Kos Island Greece

35 Croisières disponibles Au départ ou passage à ce port

La médecine occidentale est née sur cette île. Hippocrate, le père de l'art de guérir, a vu le jour à Kos il y a près de deux mille cinq cents ans, et son ombre bienveillante plane encore sur les places, les ruines et jusque sous les branches d'un platane vénérable. Les navires accostent au cœur de la cité principale, face à un château des chevaliers de Saint-Jean : rarement une escale du Dodécanèse aura mis autant d'histoire à portée immédiate de passerelle.

Neratzia, la sentinelle du bassin

La forteresse de Neratzia garde l'entrée du bassin depuis l'époque des chevaliers de Saint-Jean, qui l'élevèrent en réutilisant les marbres antiques trouvés sur place. Ses murailles massives, posées entre les palmiers et les voiliers, donnent le ton dès la descente à quai. Selon les périodes, l'intérieur se visite ou s'admire depuis l'extérieur; dans tous les cas, le tour de ses remparts par l'avenue des palmiers vaut la promenade. Dans les murs, l'œil exercé repère des tambours de colonnes et des blocs sculptés : les bâtisseurs médiévaux ont littéralement recyclé la cité antique pour élever leur forteresse.

Le platane d'Hippocrate

Juste en face de l'entrée du château, sur la place Platanou, un arbre immense étend ses branches soutenues par des étais. La tradition veut qu'Hippocrate ait enseigné sous son ancêtre; le platane actuel, âgé d'au plus cinq siècles, en perpétue le souvenir avec une dignité de patriarche. Les étudiants en médecine du monde entier viennent s'y photographier, et l'endroit conserve, malgré l'affluence, quelque chose d'émouvant : un simple arbre comme monument à la naissance d'une science. On s'attarde un moment sous le feuillage, à écouter les guides raconter la même histoire en cinq langues.

L'agora et la ville qui marche

À deux pas de la place, les ruines de l'agora antique s'étendent en plein centre : colonnes, mosaïques et fondations dorment entre les hibiscus, en accès libre ou presque. Kos se parcourt aisément, plate comme la main, et les habitants l'arpentent volontiers à bicyclette; les pistes cyclables font partie du paysage urbain autant que les scooters. Entre deux sites, les rues commerçantes offrent leur lot de terrasses où le café frappé se sirote à l'ombre, pendant que les vendeurs d'éponges et de miel de thym hèlent gentiment le passant.

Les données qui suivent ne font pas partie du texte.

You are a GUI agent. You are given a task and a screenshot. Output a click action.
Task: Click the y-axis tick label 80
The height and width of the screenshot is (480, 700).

L'Asclépiéion, l'hôpital de l'Antiquité

À quatre kilomètres au nord-ouest s'étagent les terrasses de l'Asclépiéion, le sanctuaire de guérison le plus fameux du monde grec, étroitement lié à l'école de médecine née sur l'île. Temples, portiques et escaliers monumentaux s'y superposent face à la mer et à la côte turque. Depuis la terrasse supérieure, la vue porte loin sur le détroit, et l'on comprend que les anciens aient choisi ce versant pour soigner les corps comme les esprits. Un petit train touristique part de la marina pour environ cinq euros aller-retour, à moins de préférer le taxi ou le vélo. Comptez une heure trente sur place pour saisir l'esprit du lieu.

Repères pratiques

  • Accostage au centre de Kos; château, arbre légendaire et agora accessibles à pied en quelques minutes.
  • Asclépiéion : 4 km; petit train depuis la marina (environ 5 euros aller-retour), taxi ou vélo.
  • Terrain plat : la bicyclette est un excellent moyen d'explorer la ville.
  • Prévoir de l'eau et un chapeau pour l'Asclépiéion, peu ombragé en été.

En regagnant le bord, on repasse forcément devant le vieil arbre, où les touristes du soir cherchent encore un peu de son ombre. Deux millénaires et demi plus tard, l'île continue de faire exactement ce que recommandait son plus illustre enfant : soigner les gens, ne serait-ce qu'en leur offrant une journée de marche au soleil, entre la mer et la mémoire.